Package 'deepMOU'

Title: Clustering of Short Texts by Mixture of Unigrams and Its Deep Extensions
Description: Functions providing an easy and intuitive way for fitting and clusters data using the Mixture of Unigrams models by means the Expectation-Maximization algorithm (Nigam, K. et al. (2000). <doi:10.1023/A:1007692713085>), Mixture of Dirichlet-Multinomials estimated by Gradient Descent (Anderlucci, Viroli (2020) <doi:10.1007/s11634-020-00399-3>) and Deep Mixture of Multinomials whose estimates are obtained with Gibbs sampling scheme (Viroli, Anderlucci (2020) <doi:10.1007/s11222-020-09989-9>). There are also functions for graphical representation of clusters obtained.
Authors: Martin D'Ippolito [aut, cre], Anderlucci Laura [aut], Cinzia Viroli [aut]
Maintainer: Martin D'Ippolito <[email protected]>
License: GPL-3
Version: 0.1.1
Built: 2024-11-13 03:58:12 UTC
Source: https://github.com/cran/deepMOU

Help Index


Abstracts dataset

Description

Dataset composed by titles and abstracts of articles published in 2015 in five statistical journals.

Usage

data(Abstracts)

Format

A matrix for the bag-of-words representation of the Abstracts dataset; terms are sorted in alphabetical order.

Details

These are the titles and abstracts of all the articles published in 2015 by the following journals: - Journal of American Statistical Association (JASA) - Journal of the Royal Statistical Society - Series B - Annals of Statistics - Biometrika - Statistical Science

The dataset comprises 379 articles with a vocabulary of 606 words already pre-processed (stemmed, lemmatized, stopwords removal etc.); terms with entropy less than 0.3 were discarded (rule-of-thumb threshold).

Examples

x = data(Abstracts)
print(head(x))

Bubble plot

Description

Bi-dimensional representation (via Multi-Dimensional Scaling) of the clusters, where each bubble corresponds to a cluster, its size is proportional to the relative frequency of documents and color saturation reflects cluster cohesion.

Usage

bubble_clust(
  x,
  clusters,
  bubble_size = 1,
  bubble_col = c("red", "white"),
  cex_text = 1,
  main = NULL
)

Arguments

x

Document-term matrix describing the frequency of terms that occur in a collection of documents. Rows correspond to documents in the collection and columns correspond to terms.

clusters

Integer vector of length of the number of cases, which indicates a clustering. The clusters have to be numbered from 1 to the number of clusters.

bubble_size

Graphical parameter for bubbles size.

bubble_col

Choose palette with two colors (default "red" and "white"). The first (darker) color will denote homogeneous clusters, while the latter (lighter) more heterogeneous ones.

cex_text

Size of texts inside bubbles.

main

A title for the plot.

Value

A graphical aid to visualize and to describe the obtained clusters.

Examples

# Load the CNAE2 dataset
data("CNAE2")

# Perform parameter estimation and clustering
mou_CNAE2 = mou_EM(x = CNAE2, k = 2)

# Usage of the function
bubble_clust(mou_CNAE2$x,mou_CNAE2$clusters, bubble_size = 5 )

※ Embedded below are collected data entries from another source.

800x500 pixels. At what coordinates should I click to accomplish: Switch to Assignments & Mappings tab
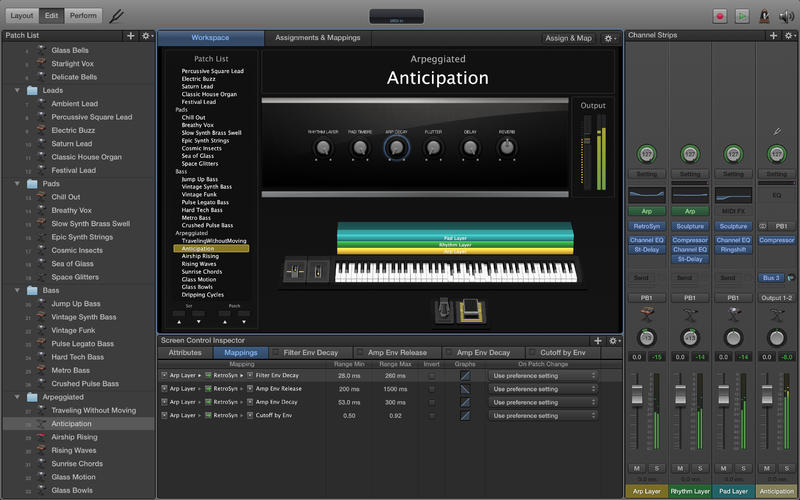(320, 37)
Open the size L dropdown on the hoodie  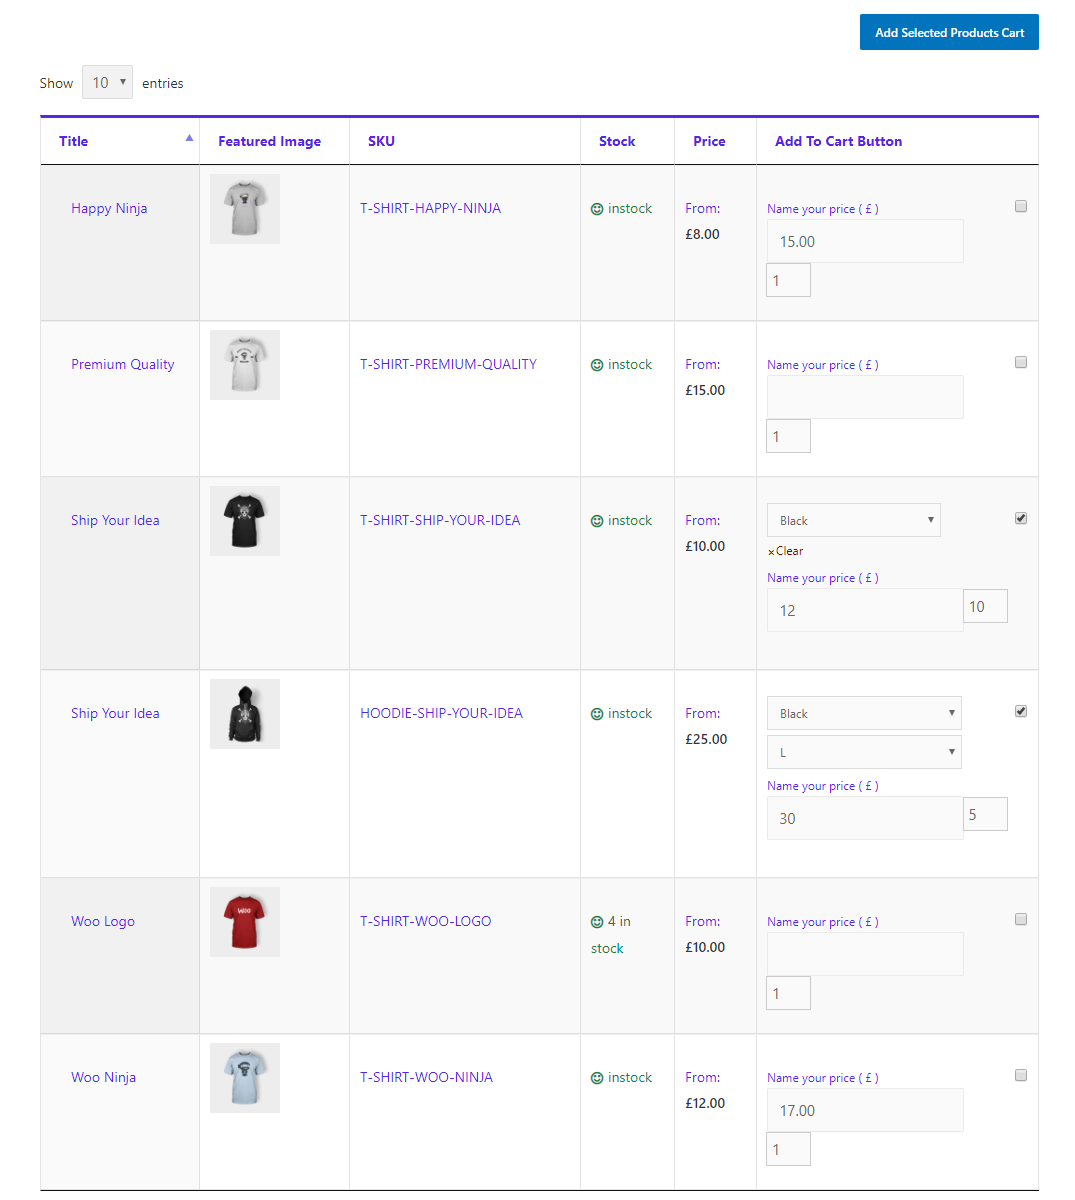pyautogui.click(x=864, y=752)
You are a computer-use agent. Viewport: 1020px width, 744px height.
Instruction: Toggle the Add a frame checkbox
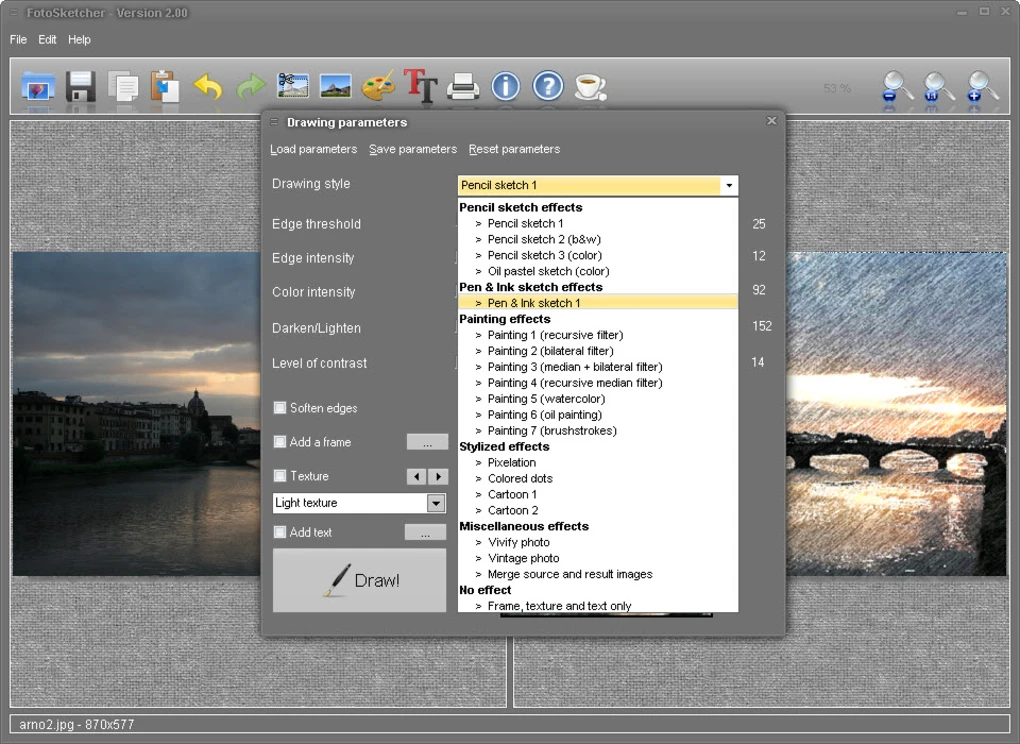(280, 442)
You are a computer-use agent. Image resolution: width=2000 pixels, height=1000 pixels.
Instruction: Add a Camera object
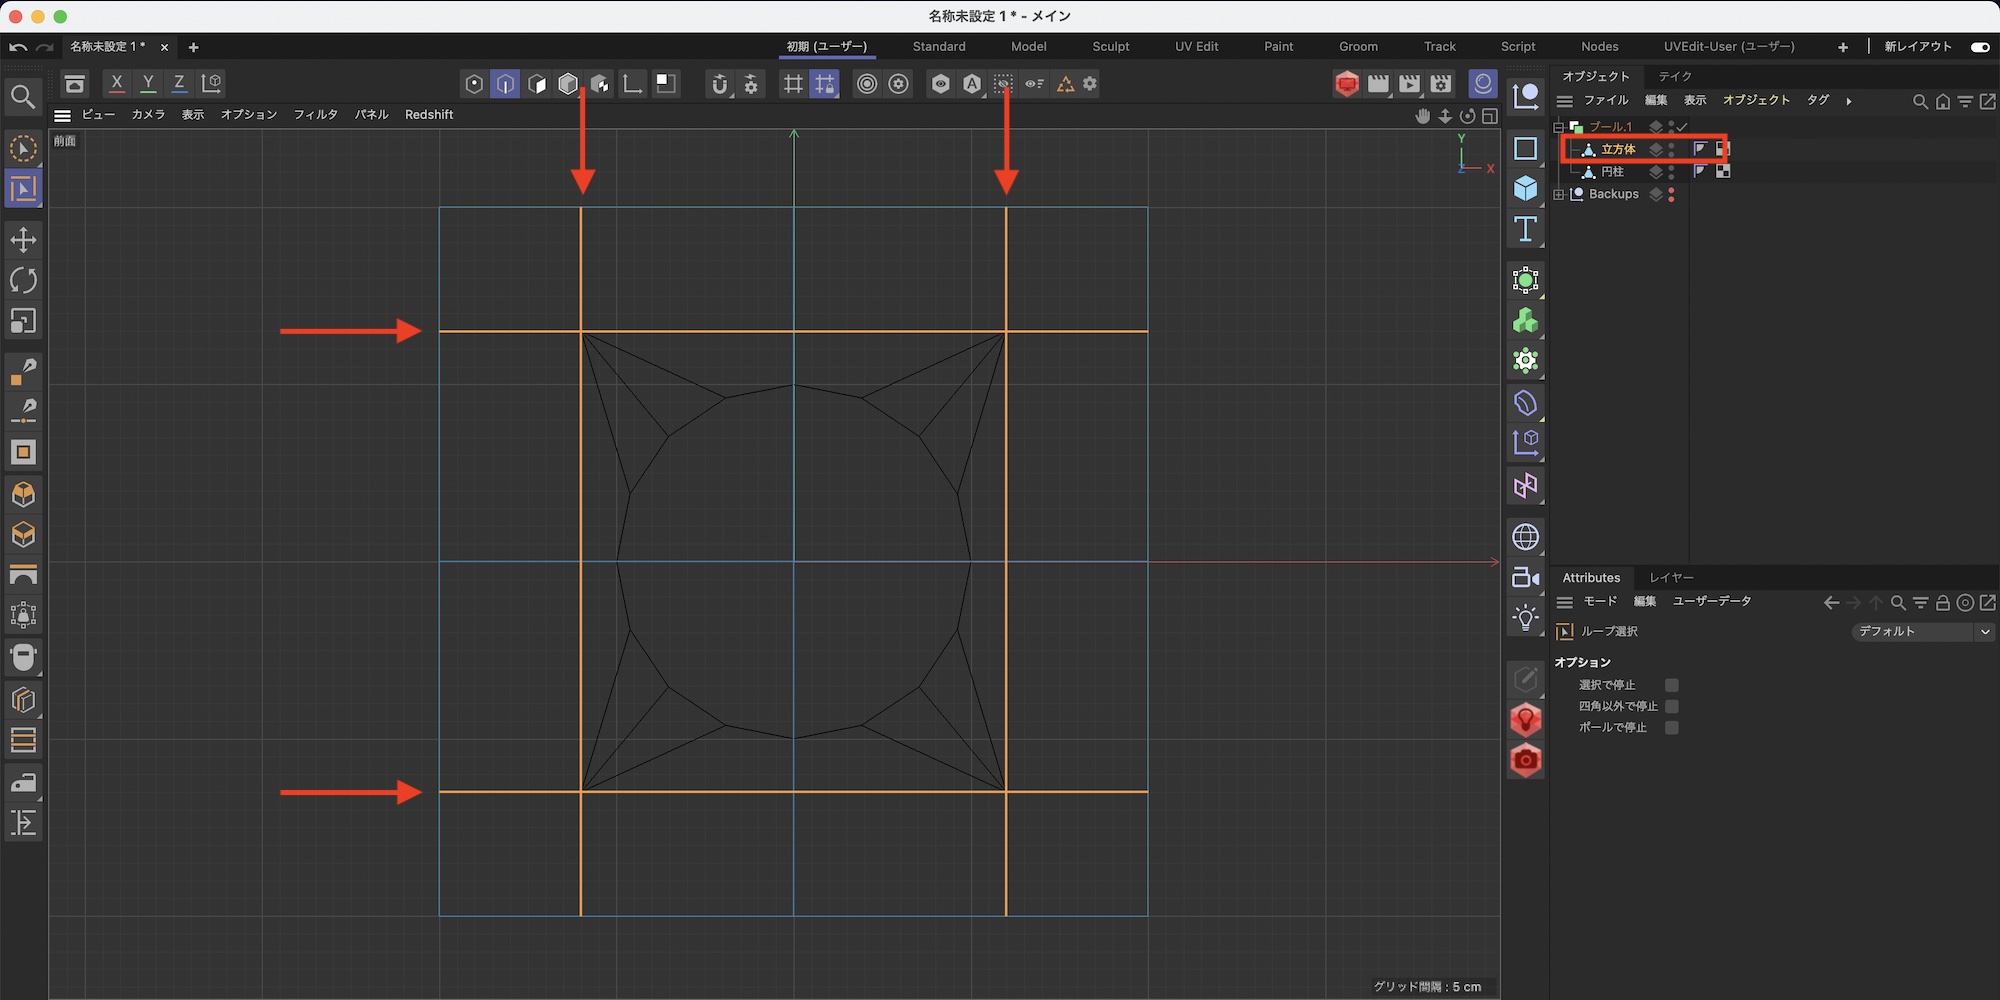pos(1525,578)

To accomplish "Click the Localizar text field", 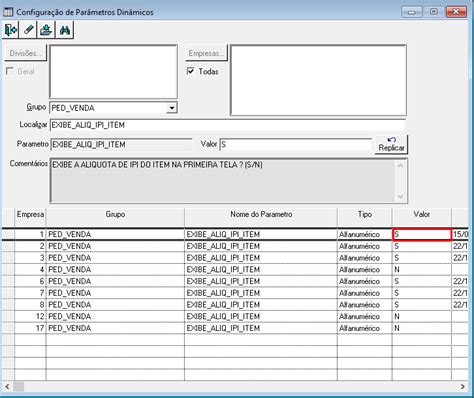I will pos(228,125).
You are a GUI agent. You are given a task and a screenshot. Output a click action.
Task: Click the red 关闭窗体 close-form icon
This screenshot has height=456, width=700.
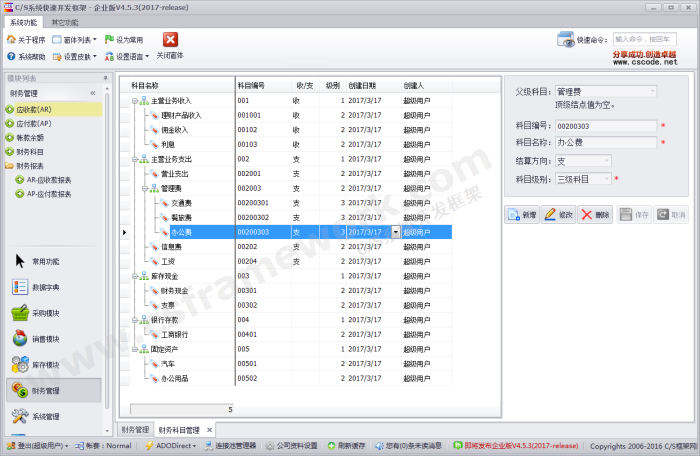click(x=170, y=40)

Classification labels of the CNAE2 data set

Description

True classification labels of documents from the CNAE2 data set.

Usage

data(CNAE2)

Format

A vector containing the true classification labels of documents of CNAE2 data set.

Source

See CNAE2 for further details.


CNAE dataset on classes 4 and 9

Description

The data set CNAE2 is a subset of the original CNAE-9 data, that comprises 1080 documents categorized into 9 topics of free text business descriptions of Brazilian companies.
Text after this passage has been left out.